Contact Lenses Can Change the Ocular Microbiome

A study finds that wearing contact lenses may alter the composition of the bacterial community living on the surface of the eye.

Jun 1, 2015
Amanda B. Keener

FLICKR, N4I

Scientists who study the microbiome continue to find evidence that everyday products can influence the bacteria and other microbes that populate the human body. An unpublished study reported at the annual meeting of the American Society for Microbiology yesterday (May 31) has provided evidence that contact lenses can influence the microbiota of the eye.

“Our research clearly shows that putting a foreign object, such as a contact lens, on the eye is not a neutral act,” Maria Gloria Dominguez-Bello, a microbiologist at New York University Langone Medical Center who worked on the study, said in a statement.

A survey of the microbiota living on and around the eyes of 20 volunteers showed differences in the microbial populations between those who wear contacts and those who don’t. The nine individuals who wore contact lenses displayed a higher level of diversity on the surface of the eye called the conjunctiva. For lens-wearers, the composition of the microbiota on the conjunctiva closely resembled that found on the eyelid.

In addition, wearing contacts correlated with a three-fold increase in Methylobacterium, Lactobacillus, Acinetobacter, and Pseudomonas species. Although eye infections are commonly thought to be caused by the bacteria Staphylococcus aureus, the study found that lens-wearers harbored more S. aureus than those who did not wear contacts.

“These findings should help scientists better understand the longstanding problem of why contact-lens wearers are more prone to eye infections than non-lens-wearers,” Dominguez-Bello added in the statement.

Going forward, the team would like to determine exactly how wearing contacts appears to change the ocular microbiome. “What we hope our future experiments will show is whether these changes in the eye microbiome of lens wearers are due to fingers touching the eye, or from the lens’s direct pressure affecting and altering the immune system in the eye and what bacteria are suppressed or are allowed to thrive,” said Dominguez-Bello.

----

WHAT THE TASK REQUIRES — In the article on contact lenses, swap "everyday products" for "common household items" and write out the passage starting at "A study finds" and ending at "microbiota of the eye.". The dataset entries after this article are separate material.

Dataset entries
----

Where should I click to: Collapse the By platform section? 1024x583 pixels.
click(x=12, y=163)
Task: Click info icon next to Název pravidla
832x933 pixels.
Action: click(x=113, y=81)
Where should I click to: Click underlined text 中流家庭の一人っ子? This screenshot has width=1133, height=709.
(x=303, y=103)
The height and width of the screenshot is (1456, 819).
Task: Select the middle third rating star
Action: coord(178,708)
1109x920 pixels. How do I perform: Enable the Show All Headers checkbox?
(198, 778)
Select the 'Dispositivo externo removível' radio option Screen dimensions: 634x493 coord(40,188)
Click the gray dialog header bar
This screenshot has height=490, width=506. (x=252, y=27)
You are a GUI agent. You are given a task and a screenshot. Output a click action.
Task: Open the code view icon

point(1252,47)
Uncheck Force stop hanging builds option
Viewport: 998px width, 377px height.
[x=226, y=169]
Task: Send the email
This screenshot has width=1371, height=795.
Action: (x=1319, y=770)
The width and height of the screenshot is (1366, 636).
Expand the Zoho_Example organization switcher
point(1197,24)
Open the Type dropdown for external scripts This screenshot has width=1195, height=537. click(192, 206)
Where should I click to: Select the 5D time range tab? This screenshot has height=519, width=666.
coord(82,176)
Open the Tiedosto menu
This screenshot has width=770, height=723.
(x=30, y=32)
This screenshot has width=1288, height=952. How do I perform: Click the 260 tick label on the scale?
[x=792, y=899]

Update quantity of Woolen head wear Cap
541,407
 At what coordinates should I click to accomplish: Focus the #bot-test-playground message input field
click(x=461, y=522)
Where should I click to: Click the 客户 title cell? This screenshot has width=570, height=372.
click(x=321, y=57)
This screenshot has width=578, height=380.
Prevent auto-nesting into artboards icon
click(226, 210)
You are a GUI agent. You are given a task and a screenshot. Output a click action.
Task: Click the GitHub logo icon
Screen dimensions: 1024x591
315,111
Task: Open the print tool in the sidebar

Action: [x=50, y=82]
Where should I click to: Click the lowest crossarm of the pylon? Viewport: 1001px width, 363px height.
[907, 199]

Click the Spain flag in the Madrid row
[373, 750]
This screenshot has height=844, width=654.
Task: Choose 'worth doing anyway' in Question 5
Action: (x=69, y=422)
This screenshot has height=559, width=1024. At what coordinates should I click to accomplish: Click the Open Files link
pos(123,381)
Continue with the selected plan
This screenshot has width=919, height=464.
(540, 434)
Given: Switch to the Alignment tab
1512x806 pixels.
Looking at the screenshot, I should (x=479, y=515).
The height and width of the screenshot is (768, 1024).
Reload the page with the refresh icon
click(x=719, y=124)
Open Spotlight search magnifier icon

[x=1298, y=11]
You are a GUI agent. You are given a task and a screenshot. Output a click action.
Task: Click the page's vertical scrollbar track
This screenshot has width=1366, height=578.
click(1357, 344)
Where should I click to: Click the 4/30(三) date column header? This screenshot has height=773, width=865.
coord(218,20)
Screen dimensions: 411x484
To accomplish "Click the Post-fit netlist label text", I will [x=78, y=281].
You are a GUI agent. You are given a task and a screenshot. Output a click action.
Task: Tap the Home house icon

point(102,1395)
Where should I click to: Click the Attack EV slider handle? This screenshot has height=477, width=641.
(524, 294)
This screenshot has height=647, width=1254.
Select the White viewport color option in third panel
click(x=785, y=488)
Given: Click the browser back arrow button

----

ANSWER FOR THE TASK —
A study finds that wearing contact lenses may alter the composition of the bacterial community living on the surface of the eye.

Jun 1, 2015
Amanda B. Keener

FLICKR, N4I

Scientists who study the microbiome continue to find evidence that common household items can influence the bacteria and other microbes that populate the human body. An unpublished study reported at the annual meeting of the American Society for Microbiology yesterday (May 31) has provided evidence that contact lenses can influence the microbiota of the eye.